Centrais sindicais, sindicatos e movimentos sociais organizaram atos, panfletagens e atividades públicas para ampliar a pressão sobre senadores e fortalecer essa reivindicação nacional.
As mobilizações ocorreram justamente durante a retomada das atividades do Congresso Nacional, estratégia adotada pelas entidades para cobrar avanço da proposta dentro do Senado Federal.
Durante as atividades, dirigentes dialogaram diretamente com trabalhadores, distribuíram materiais informativos e defenderam mais qualidade de vida, saúde, convivência familiar, lazer e formação profissional.
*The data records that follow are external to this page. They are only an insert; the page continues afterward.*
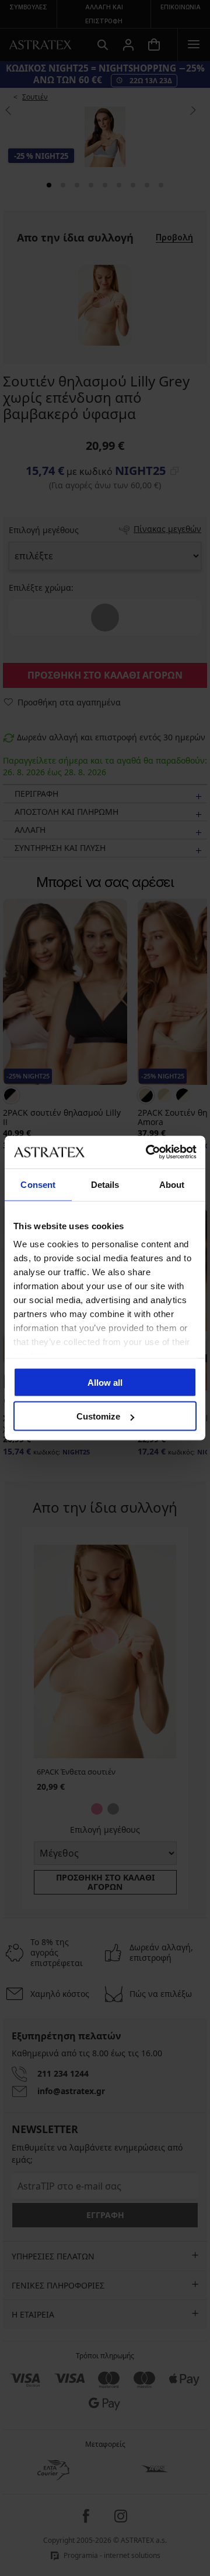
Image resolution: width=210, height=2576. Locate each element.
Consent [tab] (37, 1184)
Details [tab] (105, 1184)
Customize (98, 1416)
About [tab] (172, 1184)
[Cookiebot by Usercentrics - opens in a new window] (148, 1152)
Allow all (105, 1382)
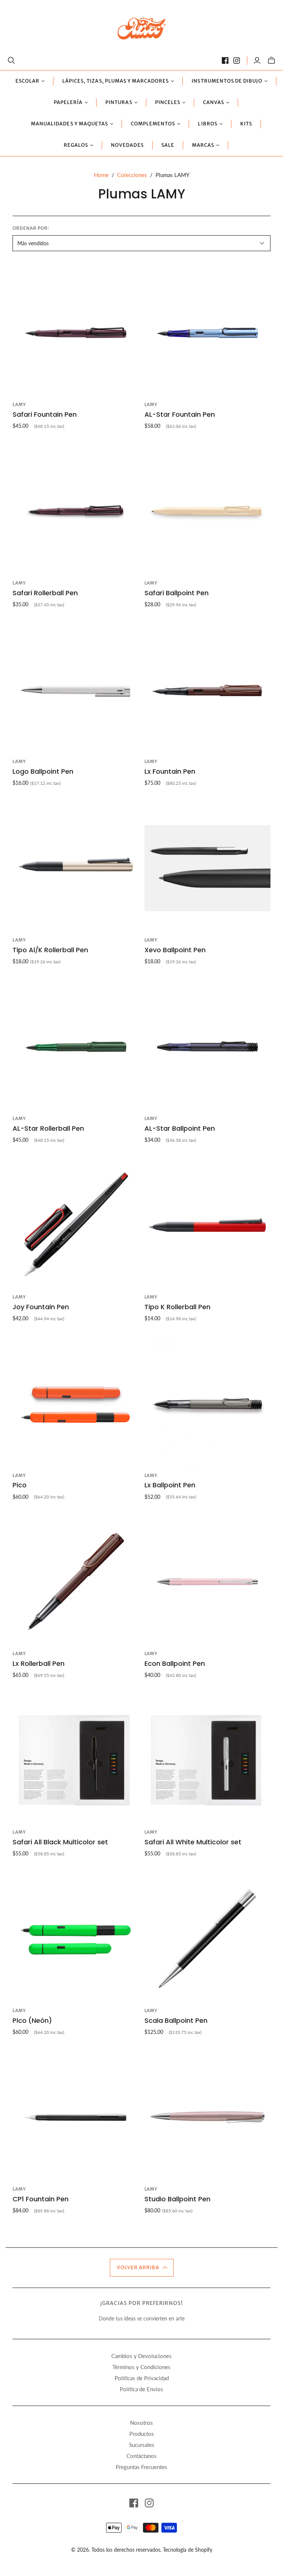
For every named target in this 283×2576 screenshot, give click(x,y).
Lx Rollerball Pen (38, 1663)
No Pará, registros divulgados pela Força Sindical mostram trabalhadores e dirigentes participando das ações estaduais, reforçando nacionalmente a mobilização construída pelas centrais sindicais brasileiras.
Da mesma forma, Pernambuco registrou participação na jornada nacional, com imagens reunidas pela Força Sindical mostrando a presença da mobilização no estado durante segunda-feira.
Em Recife, lideranças sindicais, parlamentares e movimentos sociais participaram do ato público, fortalecendo a cobrança pela redução da jornada e pelo encerramento da escala 6x1.
Já em Brasília, trabalhadores realizaram manifestação no Setor Bancário Norte, enquanto dirigentes defenderam que senadores avancem rapidamente na análise da reivindicação apresentada pelas centrais.
Em Porto Alegre, participantes iniciaram a mobilização na Rodoviária e caminharam até o Palácio do Comércio, levando reivindicações trabalhistas diretamente às ruas da capital gaúcha.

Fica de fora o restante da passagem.